David Hockney: Drawing from Life review at National Portrait Gallery

Exhibition showcases recent portraits of friends and visitors to Hockney's Normandy home

Celia, Carennac, August 1971 by David Hockney
Celia, Carennac, August 1971: Hockney’s 'imperial phase'
(Image credit: Richard Schmidt/The David Hockney Foundation)

David Hockney is "justifiably proud of his drawing skills", said Mark Hudson in The Independent. Like most artists of his generation, he underwent "years of enforced practice" drawing nude models, a discipline which "left him with a confidence and fluency in capturing immediate reality with pencil, pen or brush that today's young artists can only dream about". 

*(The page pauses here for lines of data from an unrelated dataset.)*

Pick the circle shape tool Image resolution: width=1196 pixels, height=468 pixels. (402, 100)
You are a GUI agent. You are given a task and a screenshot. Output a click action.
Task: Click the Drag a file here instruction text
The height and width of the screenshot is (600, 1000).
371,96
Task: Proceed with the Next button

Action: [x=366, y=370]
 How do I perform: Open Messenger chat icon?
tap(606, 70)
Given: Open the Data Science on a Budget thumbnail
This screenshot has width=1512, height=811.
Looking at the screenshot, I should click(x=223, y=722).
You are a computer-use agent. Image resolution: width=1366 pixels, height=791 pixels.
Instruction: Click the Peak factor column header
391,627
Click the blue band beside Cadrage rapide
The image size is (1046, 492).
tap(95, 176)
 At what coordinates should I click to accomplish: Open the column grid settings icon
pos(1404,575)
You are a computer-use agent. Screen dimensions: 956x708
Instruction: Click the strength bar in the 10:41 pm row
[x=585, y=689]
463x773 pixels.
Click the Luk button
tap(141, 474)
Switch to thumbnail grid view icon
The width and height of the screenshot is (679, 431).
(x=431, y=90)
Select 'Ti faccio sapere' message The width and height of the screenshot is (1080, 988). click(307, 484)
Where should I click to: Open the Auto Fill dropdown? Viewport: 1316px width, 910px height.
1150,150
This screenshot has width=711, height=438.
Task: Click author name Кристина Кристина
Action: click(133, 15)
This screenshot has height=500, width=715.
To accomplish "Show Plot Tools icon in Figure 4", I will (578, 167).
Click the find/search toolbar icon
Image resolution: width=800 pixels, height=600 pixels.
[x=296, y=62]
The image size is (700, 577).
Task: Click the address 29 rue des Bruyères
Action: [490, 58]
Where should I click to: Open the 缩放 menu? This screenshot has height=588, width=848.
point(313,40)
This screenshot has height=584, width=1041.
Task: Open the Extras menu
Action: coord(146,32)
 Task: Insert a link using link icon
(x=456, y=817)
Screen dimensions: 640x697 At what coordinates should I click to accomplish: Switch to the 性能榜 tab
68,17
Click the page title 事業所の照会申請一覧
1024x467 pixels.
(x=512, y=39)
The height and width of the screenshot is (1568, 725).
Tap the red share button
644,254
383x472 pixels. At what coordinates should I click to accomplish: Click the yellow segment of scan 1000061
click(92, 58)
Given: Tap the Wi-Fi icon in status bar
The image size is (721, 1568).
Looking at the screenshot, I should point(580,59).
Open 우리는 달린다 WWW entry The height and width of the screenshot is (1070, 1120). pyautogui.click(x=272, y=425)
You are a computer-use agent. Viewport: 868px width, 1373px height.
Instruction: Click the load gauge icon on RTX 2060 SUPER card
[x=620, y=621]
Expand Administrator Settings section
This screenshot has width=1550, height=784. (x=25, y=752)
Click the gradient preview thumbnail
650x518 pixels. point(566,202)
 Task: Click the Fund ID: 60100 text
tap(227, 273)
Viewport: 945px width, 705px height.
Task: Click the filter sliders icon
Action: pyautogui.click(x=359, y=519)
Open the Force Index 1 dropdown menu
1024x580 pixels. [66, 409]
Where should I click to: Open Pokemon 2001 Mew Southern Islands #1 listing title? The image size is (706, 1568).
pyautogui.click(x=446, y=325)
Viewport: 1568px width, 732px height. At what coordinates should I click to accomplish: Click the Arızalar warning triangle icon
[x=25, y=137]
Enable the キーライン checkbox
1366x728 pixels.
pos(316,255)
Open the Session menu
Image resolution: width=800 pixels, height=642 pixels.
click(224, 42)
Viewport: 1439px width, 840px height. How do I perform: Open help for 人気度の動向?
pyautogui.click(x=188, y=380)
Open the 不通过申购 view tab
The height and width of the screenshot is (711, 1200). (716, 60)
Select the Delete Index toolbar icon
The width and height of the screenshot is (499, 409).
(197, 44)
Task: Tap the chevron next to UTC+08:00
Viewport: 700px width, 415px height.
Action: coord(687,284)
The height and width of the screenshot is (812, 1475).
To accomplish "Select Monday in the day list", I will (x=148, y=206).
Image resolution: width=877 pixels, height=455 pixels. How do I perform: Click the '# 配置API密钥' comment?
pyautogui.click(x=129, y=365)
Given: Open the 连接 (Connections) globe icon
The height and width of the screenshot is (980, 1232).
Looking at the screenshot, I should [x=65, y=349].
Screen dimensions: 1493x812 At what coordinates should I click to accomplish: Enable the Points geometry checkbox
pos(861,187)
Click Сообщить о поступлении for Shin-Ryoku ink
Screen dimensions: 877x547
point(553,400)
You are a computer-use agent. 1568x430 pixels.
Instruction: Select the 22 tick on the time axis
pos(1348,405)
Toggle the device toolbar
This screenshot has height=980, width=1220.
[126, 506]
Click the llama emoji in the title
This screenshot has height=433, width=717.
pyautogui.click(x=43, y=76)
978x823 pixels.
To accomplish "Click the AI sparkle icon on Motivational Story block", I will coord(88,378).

This exhibition of his drawings originally opened at the National Portrait Gallery in early 2020, but was forced to close after just 20 days owing to the pandemic. Following the gallery's three-year refurbishment, it has now reopened, bolstered with 30 new portraits realised since the end of lockdown. Featuring everything from his very earliest 1950s self-portraits to pictures created on his iPad, it charts Hockney's innovations and experiments in the form, focusing principally on five sitters: the fashion designer Celia Birtwell; Gregory Evans, his friend and sometime lover; the master printmaker Maurice Payne; his mother, Laura; and the artist himself. The show "provides the perfect opportunity to assess whether Britain's favourite artist has lived up to his formidable gifts as a draughtsman".